# RECORDS
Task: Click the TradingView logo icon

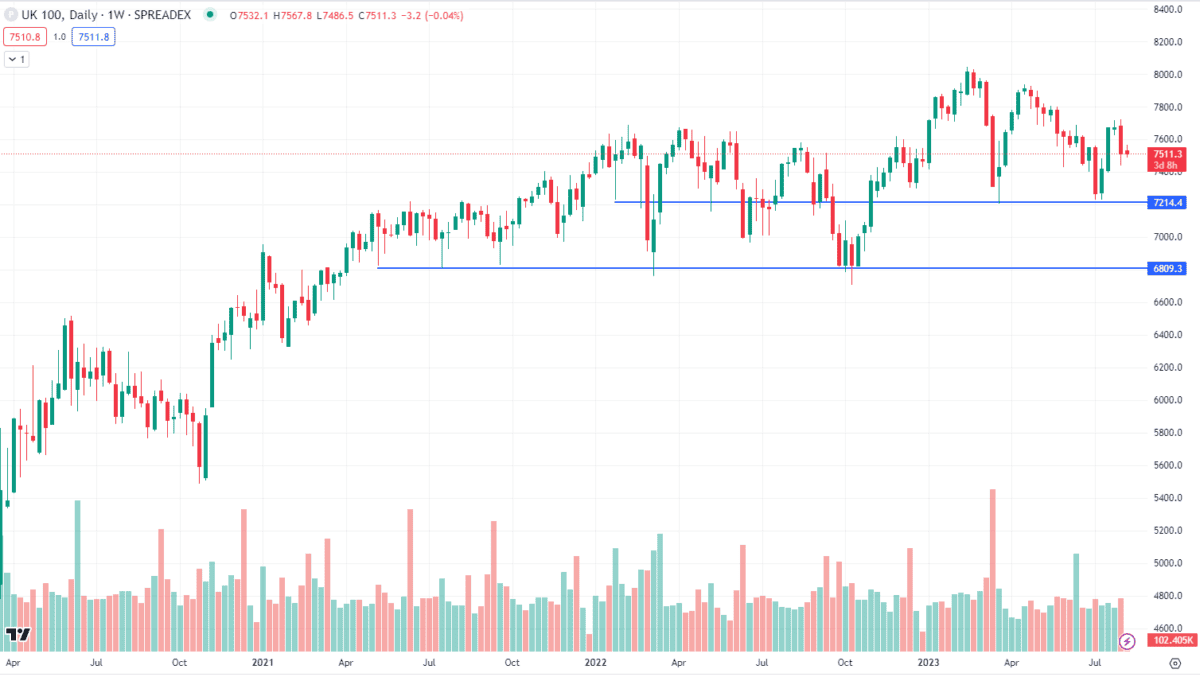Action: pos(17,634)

--

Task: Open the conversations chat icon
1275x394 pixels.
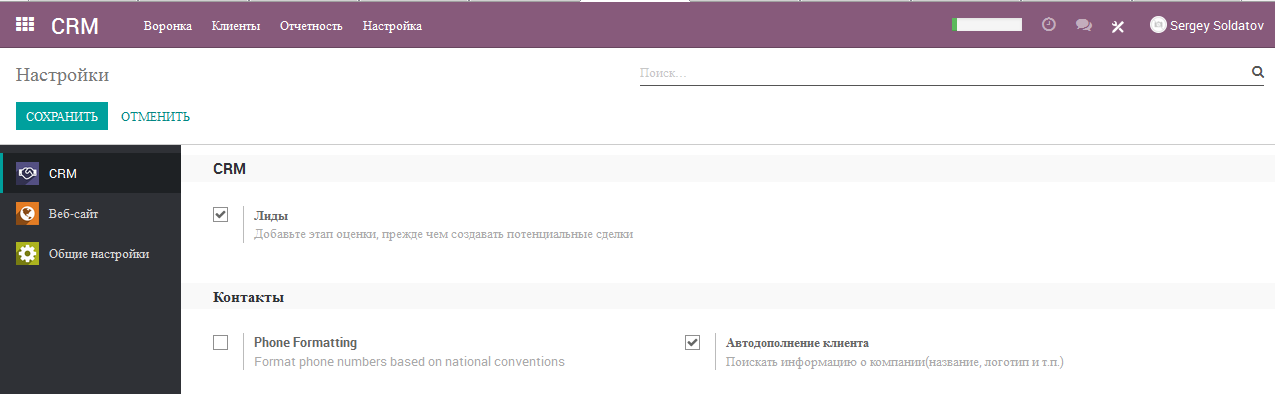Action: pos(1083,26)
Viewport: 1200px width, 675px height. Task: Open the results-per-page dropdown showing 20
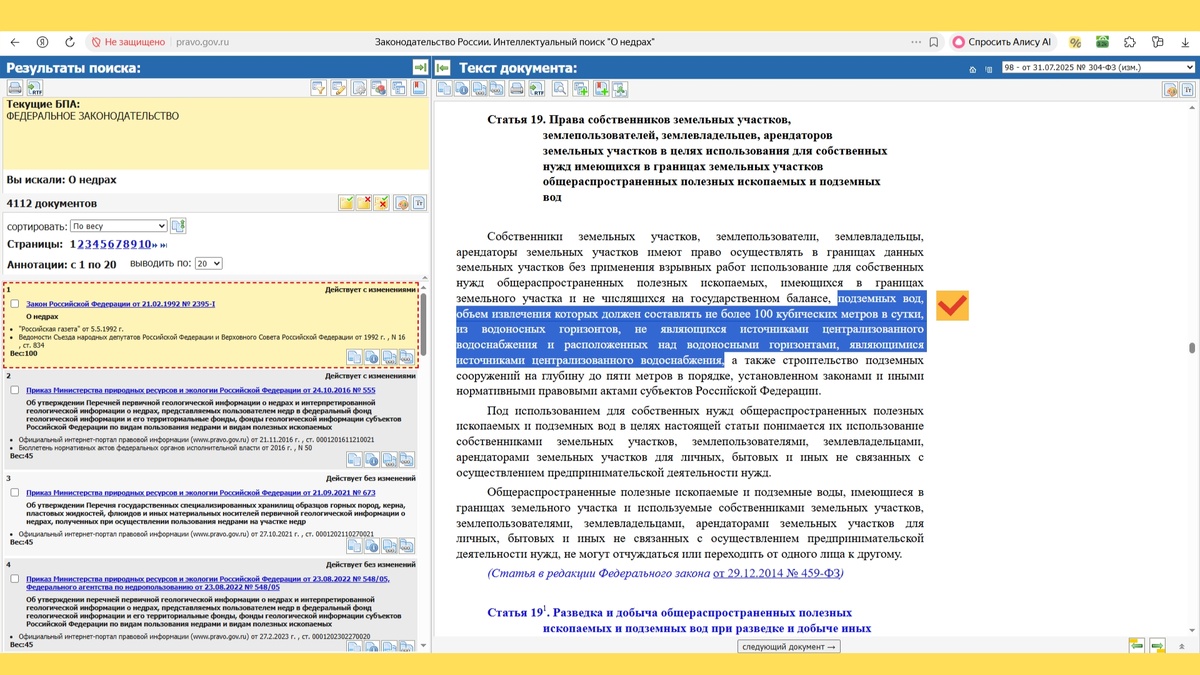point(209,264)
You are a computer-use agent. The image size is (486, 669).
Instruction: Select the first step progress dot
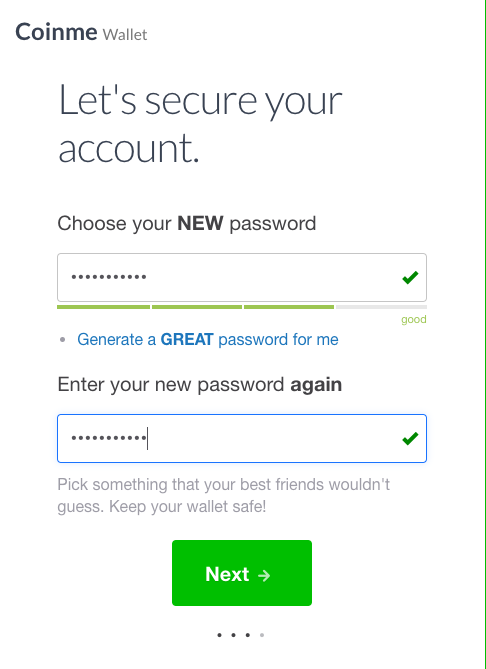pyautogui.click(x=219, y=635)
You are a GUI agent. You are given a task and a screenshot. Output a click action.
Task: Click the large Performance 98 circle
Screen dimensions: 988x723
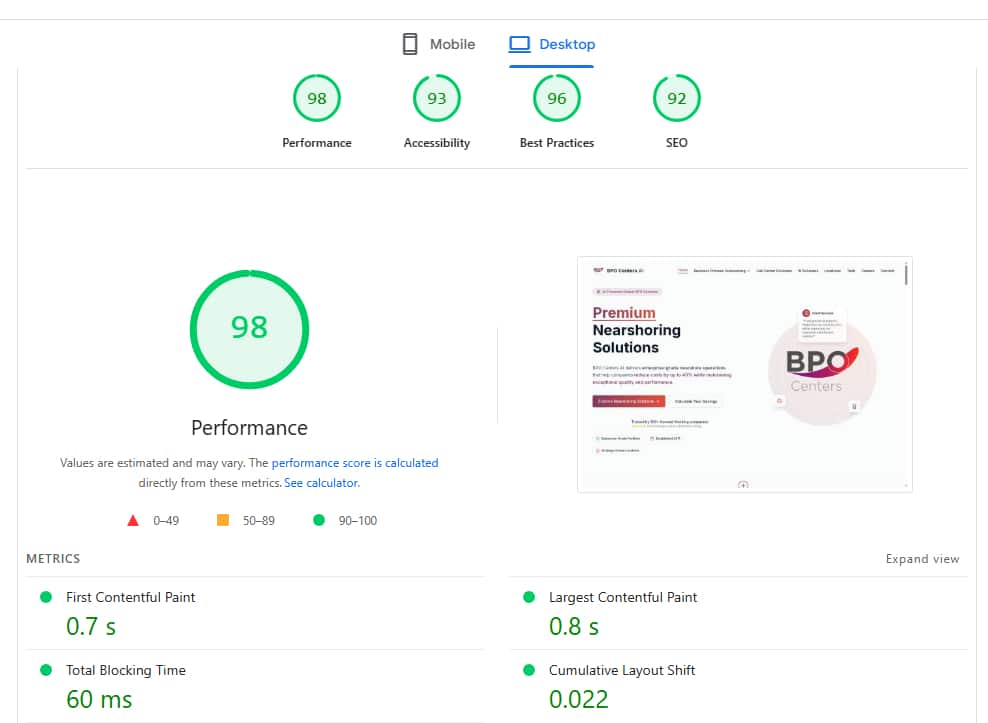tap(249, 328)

---

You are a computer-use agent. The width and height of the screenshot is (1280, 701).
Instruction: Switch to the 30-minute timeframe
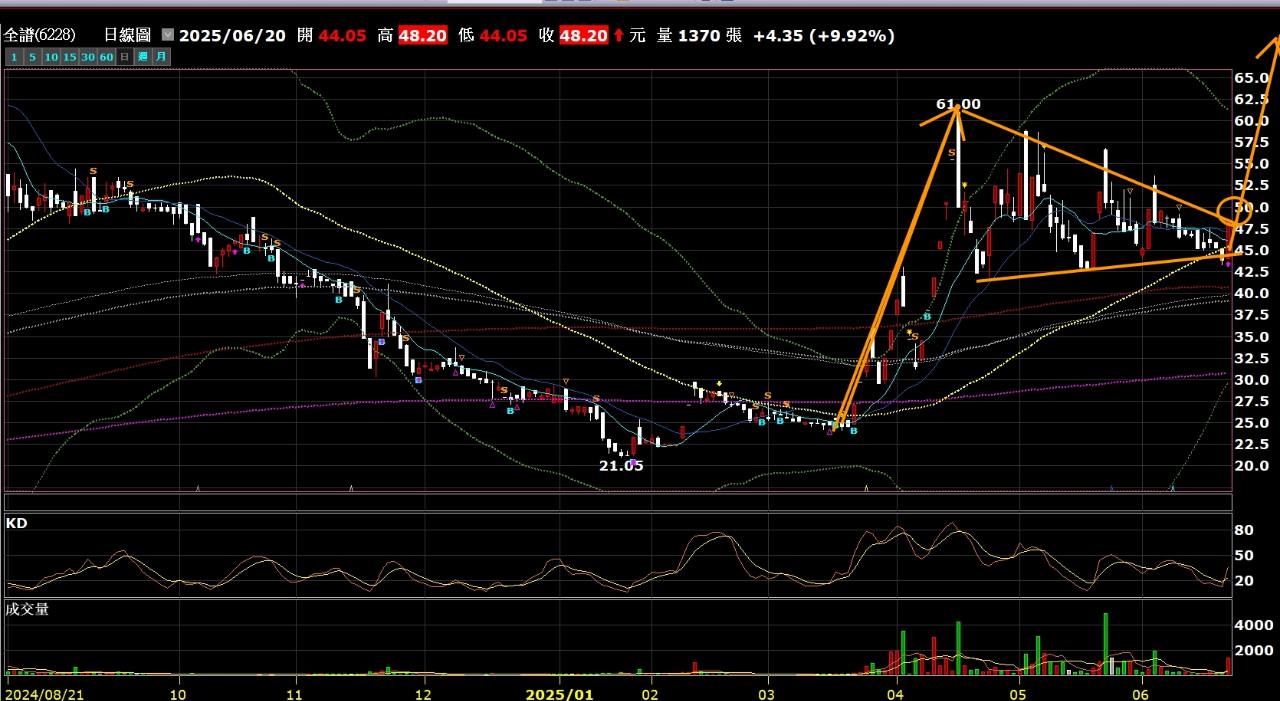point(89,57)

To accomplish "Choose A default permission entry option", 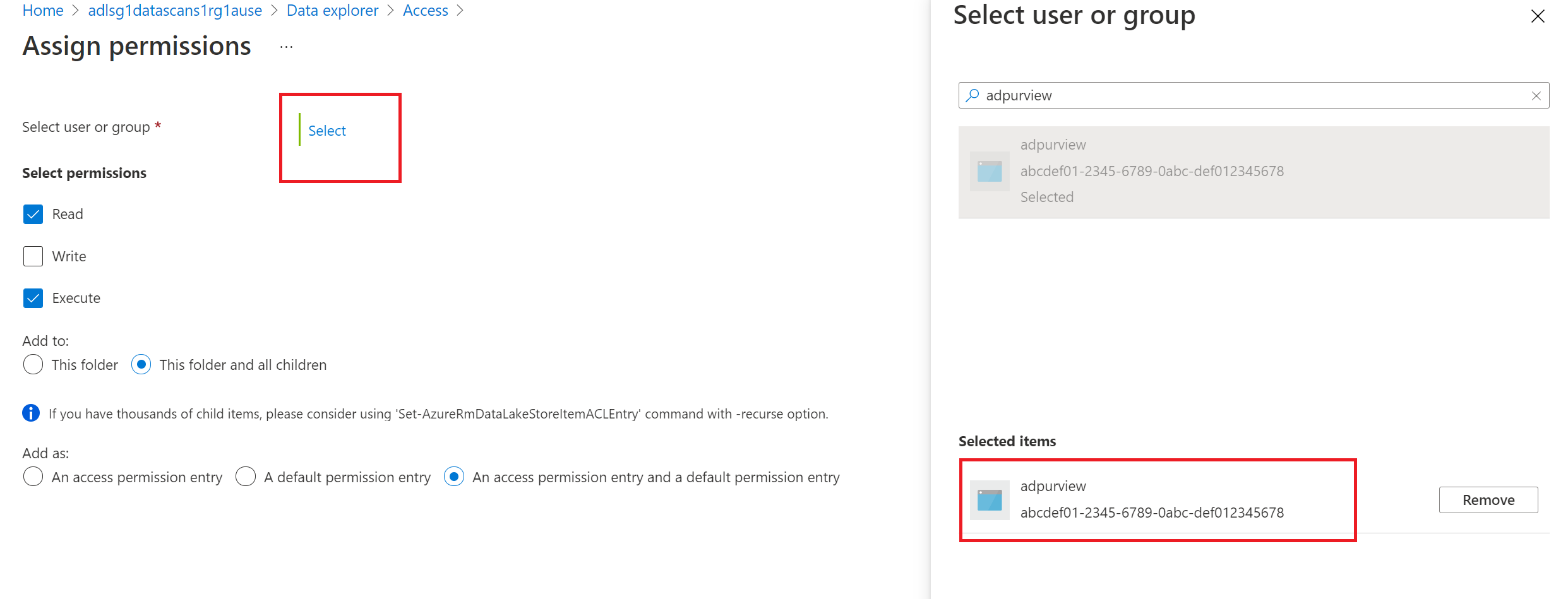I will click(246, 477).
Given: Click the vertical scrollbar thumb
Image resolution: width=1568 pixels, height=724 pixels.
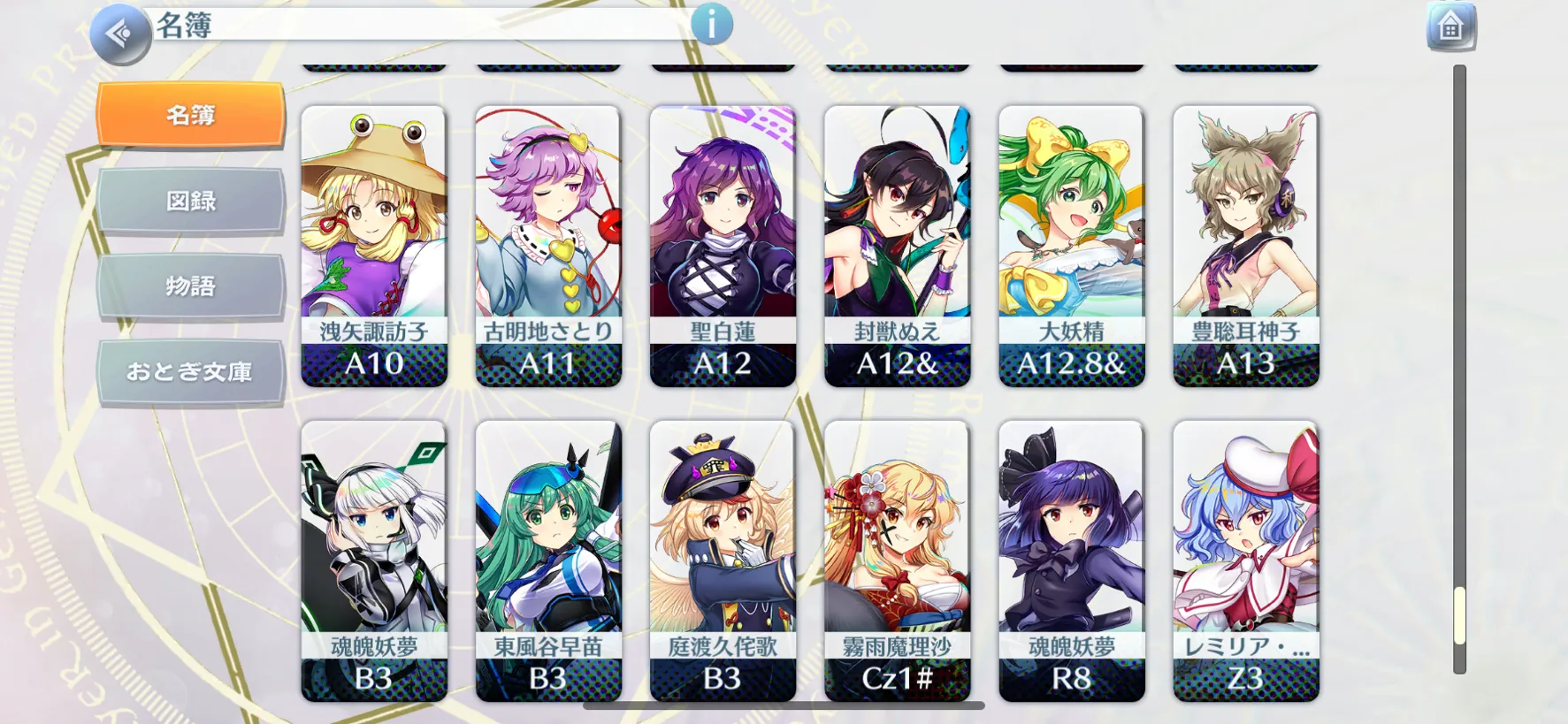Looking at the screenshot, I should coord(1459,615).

# PROBLEM TO SOLVE
Take every line above that includes "agent" and list it.

# TASK SOLUTION
You are a computer-use agent. The image size is (486, 669).
You are a GUI agent. You are given a task and a screenshot. Output a click action.
You are a computer-use agent. The width and height of the screenshot is (1280, 701).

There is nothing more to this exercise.